Report only the number of lines below in which the string "will" appears.

◇ ◇ ◇ ◇ ◇ ◇ ◇

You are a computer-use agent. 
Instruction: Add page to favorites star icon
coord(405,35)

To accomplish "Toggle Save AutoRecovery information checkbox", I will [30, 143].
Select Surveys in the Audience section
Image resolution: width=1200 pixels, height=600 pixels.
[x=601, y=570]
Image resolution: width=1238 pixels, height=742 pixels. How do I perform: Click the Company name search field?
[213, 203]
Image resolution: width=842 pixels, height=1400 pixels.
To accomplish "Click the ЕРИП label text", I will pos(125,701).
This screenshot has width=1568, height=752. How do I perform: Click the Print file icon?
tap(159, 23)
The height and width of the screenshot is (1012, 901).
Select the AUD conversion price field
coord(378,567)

◇ ◇ ◇ ◇ ◇ ◇ ◇

_FINAL ANSWER_. 2